# What to produce:
In which lines of the data does the string "computer" appear? Copy every one.

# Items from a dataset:
--- START ---
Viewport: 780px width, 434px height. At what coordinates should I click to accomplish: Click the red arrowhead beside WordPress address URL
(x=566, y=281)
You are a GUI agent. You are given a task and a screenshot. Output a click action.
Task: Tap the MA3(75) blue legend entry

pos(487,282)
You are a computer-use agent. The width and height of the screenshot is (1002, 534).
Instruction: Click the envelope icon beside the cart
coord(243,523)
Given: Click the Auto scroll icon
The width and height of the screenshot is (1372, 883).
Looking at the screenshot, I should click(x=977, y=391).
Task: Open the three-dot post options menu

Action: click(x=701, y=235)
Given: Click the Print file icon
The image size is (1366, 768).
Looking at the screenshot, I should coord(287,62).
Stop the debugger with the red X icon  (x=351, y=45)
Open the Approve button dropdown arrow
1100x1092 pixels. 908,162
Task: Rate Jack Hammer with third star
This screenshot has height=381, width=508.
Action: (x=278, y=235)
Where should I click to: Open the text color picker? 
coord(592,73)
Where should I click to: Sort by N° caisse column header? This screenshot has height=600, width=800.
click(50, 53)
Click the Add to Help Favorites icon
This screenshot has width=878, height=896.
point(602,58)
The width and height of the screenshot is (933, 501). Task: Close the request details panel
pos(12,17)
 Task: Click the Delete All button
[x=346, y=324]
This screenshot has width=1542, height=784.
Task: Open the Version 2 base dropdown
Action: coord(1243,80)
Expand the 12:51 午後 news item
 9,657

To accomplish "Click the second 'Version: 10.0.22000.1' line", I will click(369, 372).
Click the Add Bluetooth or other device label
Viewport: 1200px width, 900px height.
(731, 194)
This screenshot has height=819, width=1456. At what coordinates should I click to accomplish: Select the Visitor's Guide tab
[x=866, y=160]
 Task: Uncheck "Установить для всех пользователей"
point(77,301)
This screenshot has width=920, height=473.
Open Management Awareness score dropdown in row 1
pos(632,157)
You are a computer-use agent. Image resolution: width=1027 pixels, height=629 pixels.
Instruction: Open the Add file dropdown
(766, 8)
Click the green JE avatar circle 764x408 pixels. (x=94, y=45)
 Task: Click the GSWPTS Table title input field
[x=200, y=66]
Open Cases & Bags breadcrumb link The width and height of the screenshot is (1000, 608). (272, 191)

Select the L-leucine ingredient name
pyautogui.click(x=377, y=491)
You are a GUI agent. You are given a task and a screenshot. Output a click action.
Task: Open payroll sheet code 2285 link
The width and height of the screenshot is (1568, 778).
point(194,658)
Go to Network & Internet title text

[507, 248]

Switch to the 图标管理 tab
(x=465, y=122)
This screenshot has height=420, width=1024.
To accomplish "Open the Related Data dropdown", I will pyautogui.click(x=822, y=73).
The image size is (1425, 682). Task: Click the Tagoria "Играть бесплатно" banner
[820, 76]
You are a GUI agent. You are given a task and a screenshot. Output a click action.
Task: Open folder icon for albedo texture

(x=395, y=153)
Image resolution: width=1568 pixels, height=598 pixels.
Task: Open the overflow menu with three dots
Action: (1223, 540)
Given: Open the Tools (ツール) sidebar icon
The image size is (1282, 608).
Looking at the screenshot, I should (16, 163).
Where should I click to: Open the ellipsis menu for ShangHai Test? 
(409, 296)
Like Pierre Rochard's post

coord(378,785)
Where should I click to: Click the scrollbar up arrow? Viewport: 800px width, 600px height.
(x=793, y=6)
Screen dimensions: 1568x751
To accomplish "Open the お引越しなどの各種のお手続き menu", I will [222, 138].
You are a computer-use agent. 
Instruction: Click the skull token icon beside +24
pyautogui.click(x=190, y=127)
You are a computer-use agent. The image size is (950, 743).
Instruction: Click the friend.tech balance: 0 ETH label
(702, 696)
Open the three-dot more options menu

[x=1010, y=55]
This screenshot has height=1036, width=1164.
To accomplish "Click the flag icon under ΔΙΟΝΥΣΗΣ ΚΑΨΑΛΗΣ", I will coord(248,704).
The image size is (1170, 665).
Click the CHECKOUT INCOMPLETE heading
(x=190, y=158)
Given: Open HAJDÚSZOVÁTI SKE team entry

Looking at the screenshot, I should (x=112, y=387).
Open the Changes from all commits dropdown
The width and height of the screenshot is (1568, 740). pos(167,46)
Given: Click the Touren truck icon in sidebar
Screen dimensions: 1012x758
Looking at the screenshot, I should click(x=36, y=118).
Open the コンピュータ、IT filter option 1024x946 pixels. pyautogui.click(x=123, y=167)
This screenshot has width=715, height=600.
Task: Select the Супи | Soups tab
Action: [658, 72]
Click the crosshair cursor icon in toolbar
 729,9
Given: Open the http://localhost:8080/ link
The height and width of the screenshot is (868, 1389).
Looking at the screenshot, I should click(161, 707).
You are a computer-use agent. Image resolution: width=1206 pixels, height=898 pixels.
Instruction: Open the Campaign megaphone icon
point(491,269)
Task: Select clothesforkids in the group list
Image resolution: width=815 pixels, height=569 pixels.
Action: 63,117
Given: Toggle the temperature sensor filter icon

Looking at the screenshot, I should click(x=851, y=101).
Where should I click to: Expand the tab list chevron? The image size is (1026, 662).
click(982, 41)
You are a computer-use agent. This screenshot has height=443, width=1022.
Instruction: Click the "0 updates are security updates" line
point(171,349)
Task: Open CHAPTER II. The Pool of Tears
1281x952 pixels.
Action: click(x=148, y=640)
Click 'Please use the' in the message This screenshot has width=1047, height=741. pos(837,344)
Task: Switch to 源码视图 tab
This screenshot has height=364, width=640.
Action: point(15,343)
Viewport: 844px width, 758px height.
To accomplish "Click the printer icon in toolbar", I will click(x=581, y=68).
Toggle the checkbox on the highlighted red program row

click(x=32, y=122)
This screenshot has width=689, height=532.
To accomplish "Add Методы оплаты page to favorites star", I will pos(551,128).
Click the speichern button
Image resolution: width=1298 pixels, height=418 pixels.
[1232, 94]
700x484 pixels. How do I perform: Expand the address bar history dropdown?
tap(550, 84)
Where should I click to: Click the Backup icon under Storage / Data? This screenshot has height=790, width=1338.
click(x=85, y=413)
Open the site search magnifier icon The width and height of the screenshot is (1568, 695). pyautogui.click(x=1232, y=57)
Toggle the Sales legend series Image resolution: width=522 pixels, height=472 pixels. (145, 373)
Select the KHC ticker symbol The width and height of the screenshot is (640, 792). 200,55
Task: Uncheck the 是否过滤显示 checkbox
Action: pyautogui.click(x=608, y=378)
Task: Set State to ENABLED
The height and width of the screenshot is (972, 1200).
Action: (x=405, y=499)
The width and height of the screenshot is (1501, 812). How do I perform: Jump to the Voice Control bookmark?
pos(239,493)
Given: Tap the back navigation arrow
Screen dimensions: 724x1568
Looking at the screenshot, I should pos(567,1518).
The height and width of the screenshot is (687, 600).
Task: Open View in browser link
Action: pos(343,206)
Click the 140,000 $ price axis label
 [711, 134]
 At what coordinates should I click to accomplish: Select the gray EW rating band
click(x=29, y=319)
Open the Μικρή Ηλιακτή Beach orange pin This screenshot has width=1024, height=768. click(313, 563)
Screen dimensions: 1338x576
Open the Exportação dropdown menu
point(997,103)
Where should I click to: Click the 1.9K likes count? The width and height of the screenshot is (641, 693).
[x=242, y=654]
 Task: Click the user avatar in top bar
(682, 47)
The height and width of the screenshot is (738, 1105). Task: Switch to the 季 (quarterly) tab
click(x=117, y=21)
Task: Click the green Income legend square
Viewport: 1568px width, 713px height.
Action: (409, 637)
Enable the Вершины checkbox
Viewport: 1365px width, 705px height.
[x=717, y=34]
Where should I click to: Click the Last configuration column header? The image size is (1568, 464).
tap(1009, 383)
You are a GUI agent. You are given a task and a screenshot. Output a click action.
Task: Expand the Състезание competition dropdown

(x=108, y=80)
--- END ---
# Response area:
You are a computer-use agent. The width and height of the screenshot is (1002, 534).
You are a computer-use agent. Image resolution: width=1027 pixels, height=629 pixels.
You are a computer-use agent. 
You are a computer-use agent. The image size is (950, 743).
You are a computer-use agent. Image resolution: width=1206 pixels, height=898 pixels.
You are a computer-use agent. This screenshot has height=443, width=1022.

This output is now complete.